#### [Task description]
Duplicate the lines below without any change, from the line containing "The height and width of the screenshot is (648, 903)." through the line containing "pos(506,285)", both included.

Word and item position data
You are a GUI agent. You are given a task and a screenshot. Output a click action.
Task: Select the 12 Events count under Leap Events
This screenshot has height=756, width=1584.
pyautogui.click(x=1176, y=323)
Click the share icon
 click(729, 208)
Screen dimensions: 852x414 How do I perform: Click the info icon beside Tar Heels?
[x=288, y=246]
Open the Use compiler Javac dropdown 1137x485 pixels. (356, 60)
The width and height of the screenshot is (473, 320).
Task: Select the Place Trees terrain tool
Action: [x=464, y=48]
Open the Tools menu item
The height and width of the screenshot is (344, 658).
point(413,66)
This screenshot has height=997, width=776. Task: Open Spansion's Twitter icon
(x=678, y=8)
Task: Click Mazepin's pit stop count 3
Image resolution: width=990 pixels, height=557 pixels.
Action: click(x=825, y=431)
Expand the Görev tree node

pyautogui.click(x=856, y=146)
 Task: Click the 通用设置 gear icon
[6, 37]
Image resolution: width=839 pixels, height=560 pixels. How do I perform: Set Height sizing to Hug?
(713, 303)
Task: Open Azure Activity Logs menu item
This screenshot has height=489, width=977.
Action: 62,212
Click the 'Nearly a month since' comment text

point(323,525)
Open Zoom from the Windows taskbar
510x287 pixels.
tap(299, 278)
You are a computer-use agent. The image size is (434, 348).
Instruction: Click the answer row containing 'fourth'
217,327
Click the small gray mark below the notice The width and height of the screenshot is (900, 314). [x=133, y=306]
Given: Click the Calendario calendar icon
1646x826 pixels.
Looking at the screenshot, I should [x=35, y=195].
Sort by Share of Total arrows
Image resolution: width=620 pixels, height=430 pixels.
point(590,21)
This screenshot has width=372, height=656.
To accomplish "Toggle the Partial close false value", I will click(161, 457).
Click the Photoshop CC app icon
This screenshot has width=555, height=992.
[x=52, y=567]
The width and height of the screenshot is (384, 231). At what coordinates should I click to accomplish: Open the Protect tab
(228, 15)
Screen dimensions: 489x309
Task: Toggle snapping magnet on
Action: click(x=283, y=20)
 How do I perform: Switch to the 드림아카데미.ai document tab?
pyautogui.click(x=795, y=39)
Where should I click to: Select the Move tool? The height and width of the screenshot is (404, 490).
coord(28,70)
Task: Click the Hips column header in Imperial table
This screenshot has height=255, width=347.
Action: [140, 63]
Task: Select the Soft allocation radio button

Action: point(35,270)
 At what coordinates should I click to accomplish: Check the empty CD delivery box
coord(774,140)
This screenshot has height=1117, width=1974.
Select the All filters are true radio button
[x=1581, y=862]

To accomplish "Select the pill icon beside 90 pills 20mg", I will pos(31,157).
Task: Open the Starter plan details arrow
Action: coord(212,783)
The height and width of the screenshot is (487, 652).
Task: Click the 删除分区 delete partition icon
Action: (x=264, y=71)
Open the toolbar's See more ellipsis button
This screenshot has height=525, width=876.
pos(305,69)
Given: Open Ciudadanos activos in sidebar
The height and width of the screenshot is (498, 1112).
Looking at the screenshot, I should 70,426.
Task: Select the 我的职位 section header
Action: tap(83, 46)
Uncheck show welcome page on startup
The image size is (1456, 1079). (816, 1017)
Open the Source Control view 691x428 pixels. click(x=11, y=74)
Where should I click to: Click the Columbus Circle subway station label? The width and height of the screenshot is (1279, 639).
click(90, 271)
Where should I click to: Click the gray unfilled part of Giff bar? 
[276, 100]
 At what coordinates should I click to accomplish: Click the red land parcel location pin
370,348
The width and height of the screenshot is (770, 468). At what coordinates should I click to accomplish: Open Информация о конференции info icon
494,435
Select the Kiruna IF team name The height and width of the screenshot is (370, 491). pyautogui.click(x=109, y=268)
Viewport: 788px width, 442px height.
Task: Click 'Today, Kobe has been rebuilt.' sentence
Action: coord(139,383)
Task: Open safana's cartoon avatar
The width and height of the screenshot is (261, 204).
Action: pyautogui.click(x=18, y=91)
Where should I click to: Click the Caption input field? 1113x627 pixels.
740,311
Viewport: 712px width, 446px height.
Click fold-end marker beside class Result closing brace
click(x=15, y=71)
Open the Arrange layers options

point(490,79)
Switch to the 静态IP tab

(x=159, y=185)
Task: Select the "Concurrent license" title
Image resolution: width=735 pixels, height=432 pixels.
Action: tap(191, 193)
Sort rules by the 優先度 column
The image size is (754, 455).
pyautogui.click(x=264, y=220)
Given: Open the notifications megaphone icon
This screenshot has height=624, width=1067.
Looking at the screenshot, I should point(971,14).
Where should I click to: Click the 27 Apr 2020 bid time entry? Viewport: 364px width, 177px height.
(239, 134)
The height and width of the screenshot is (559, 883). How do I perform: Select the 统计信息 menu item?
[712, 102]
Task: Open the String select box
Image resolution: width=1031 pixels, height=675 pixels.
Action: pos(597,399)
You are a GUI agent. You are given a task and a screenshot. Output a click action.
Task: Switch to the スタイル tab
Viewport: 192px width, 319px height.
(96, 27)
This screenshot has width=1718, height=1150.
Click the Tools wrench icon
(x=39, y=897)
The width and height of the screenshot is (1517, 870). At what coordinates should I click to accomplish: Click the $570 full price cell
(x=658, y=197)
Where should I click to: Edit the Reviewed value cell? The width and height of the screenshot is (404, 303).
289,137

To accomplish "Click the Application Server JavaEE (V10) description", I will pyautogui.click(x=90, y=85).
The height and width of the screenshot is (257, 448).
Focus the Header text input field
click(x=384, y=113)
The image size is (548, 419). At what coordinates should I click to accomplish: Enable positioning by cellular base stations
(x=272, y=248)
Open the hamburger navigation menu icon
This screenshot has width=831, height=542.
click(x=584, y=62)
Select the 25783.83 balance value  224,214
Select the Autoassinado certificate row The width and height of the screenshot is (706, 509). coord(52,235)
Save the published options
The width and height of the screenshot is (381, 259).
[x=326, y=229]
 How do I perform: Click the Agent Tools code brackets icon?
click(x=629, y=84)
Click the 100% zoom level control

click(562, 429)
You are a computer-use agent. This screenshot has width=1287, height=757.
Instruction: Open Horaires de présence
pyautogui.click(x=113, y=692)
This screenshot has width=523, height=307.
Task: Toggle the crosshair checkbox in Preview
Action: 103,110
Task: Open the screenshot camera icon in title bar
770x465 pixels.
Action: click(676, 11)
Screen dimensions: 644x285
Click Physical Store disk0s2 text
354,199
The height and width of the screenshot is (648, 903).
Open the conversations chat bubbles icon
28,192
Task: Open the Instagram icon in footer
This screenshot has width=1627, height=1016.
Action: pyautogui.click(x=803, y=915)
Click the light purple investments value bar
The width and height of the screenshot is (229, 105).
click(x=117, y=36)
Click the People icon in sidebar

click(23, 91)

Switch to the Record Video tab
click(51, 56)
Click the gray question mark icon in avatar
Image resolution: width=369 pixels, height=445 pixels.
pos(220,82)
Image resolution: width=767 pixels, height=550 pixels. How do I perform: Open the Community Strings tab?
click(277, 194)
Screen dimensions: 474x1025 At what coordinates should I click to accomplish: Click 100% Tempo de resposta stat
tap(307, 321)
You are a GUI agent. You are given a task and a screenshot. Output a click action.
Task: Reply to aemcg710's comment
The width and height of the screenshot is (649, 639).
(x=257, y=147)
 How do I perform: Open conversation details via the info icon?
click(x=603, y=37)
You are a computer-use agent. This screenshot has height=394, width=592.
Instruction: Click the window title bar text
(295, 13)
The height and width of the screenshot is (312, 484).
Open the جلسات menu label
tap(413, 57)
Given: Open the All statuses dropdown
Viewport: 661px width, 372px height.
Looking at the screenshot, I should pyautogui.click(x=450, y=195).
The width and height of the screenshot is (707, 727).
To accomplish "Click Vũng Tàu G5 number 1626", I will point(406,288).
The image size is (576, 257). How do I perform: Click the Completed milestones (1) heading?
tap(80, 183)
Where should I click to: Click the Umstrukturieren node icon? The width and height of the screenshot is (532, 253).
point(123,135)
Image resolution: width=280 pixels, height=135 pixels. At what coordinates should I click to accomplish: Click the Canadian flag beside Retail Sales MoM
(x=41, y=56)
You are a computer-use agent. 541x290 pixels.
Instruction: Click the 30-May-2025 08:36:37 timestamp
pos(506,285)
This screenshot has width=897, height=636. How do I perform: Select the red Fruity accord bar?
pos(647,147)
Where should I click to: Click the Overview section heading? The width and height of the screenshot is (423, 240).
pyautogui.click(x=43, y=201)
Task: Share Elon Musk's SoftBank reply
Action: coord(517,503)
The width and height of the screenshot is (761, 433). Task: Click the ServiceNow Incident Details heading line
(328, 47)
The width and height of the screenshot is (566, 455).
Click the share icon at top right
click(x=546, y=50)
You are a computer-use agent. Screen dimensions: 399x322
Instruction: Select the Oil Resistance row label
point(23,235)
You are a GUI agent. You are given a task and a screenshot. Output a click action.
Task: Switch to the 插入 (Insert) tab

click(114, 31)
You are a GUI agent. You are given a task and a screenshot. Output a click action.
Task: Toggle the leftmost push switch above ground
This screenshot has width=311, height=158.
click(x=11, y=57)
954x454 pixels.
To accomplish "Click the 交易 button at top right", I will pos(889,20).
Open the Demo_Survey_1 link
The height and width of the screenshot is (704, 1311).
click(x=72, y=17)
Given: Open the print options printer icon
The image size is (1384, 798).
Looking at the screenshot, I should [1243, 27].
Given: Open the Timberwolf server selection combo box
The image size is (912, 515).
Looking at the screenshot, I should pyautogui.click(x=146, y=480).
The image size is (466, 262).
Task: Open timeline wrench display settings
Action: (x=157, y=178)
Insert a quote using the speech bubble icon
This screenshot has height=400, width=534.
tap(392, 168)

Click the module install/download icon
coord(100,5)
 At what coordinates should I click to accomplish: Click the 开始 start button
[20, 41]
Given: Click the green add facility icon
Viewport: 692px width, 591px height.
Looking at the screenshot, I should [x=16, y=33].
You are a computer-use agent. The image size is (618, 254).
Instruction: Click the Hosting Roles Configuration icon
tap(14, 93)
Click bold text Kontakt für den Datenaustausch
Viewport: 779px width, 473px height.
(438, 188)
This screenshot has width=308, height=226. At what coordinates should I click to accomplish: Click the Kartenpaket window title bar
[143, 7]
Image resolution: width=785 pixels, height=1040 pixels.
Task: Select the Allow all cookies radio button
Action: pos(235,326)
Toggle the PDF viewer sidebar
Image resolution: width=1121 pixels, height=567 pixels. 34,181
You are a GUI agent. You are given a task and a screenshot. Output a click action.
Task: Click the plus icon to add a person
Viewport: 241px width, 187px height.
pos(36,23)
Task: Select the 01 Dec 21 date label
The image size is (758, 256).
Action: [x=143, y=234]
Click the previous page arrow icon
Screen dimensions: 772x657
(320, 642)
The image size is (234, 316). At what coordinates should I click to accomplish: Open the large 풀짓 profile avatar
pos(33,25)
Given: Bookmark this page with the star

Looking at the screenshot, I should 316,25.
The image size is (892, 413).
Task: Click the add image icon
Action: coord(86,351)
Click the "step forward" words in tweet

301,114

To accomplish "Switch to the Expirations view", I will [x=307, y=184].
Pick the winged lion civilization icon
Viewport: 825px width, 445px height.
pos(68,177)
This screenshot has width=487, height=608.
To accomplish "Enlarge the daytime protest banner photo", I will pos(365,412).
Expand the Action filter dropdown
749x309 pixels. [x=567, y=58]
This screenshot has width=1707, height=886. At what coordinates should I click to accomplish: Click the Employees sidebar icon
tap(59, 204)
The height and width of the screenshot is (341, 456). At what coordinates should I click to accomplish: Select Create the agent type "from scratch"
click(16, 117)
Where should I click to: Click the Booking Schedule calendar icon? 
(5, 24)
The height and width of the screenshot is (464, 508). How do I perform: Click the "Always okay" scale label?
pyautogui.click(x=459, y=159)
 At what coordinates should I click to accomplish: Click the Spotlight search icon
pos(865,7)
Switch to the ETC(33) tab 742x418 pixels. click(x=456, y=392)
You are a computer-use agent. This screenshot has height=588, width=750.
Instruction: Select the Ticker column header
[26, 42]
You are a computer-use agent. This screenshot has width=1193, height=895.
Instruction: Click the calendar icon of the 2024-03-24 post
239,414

#### [Full answer]
The height and width of the screenshot is (648, 903).
Open the conversations chat bubbles icon
28,192
Task: Open the Instagram icon in footer
This screenshot has width=1627, height=1016.
Action: pyautogui.click(x=803, y=915)
Click the light purple investments value bar
The width and height of the screenshot is (229, 105).
click(x=117, y=36)
Click the People icon in sidebar

click(23, 91)

Switch to the Record Video tab
click(51, 56)
Click the gray question mark icon in avatar
Image resolution: width=369 pixels, height=445 pixels.
pos(220,82)
Image resolution: width=767 pixels, height=550 pixels. How do I perform: Open the Community Strings tab?
click(277, 194)
Screen dimensions: 474x1025 At what coordinates should I click to accomplish: Click 100% Tempo de resposta stat
tap(307, 321)
You are a GUI agent. You are given a task and a screenshot. Output a click action.
Task: Reply to aemcg710's comment
The width and height of the screenshot is (649, 639).
(x=257, y=147)
 How do I perform: Open conversation details via the info icon?
click(x=603, y=37)
You are a computer-use agent. This screenshot has height=394, width=592.
Instruction: Click the window title bar text
(295, 13)
The height and width of the screenshot is (312, 484).
Open the جلسات menu label
tap(413, 57)
Given: Open the All statuses dropdown
Viewport: 661px width, 372px height.
Looking at the screenshot, I should pyautogui.click(x=450, y=195).
The width and height of the screenshot is (707, 727).
To accomplish "Click Vũng Tàu G5 number 1626", I will point(406,288).
The image size is (576, 257). How do I perform: Click the Completed milestones (1) heading?
tap(80, 183)
Where should I click to: Click the Umstrukturieren node icon? The width and height of the screenshot is (532, 253).
point(123,135)
Image resolution: width=280 pixels, height=135 pixels. At what coordinates should I click to accomplish: Click the Canadian flag beside Retail Sales MoM
(x=41, y=56)
You are a computer-use agent. 541x290 pixels.
Instruction: Click the 30-May-2025 08:36:37 timestamp
pos(506,285)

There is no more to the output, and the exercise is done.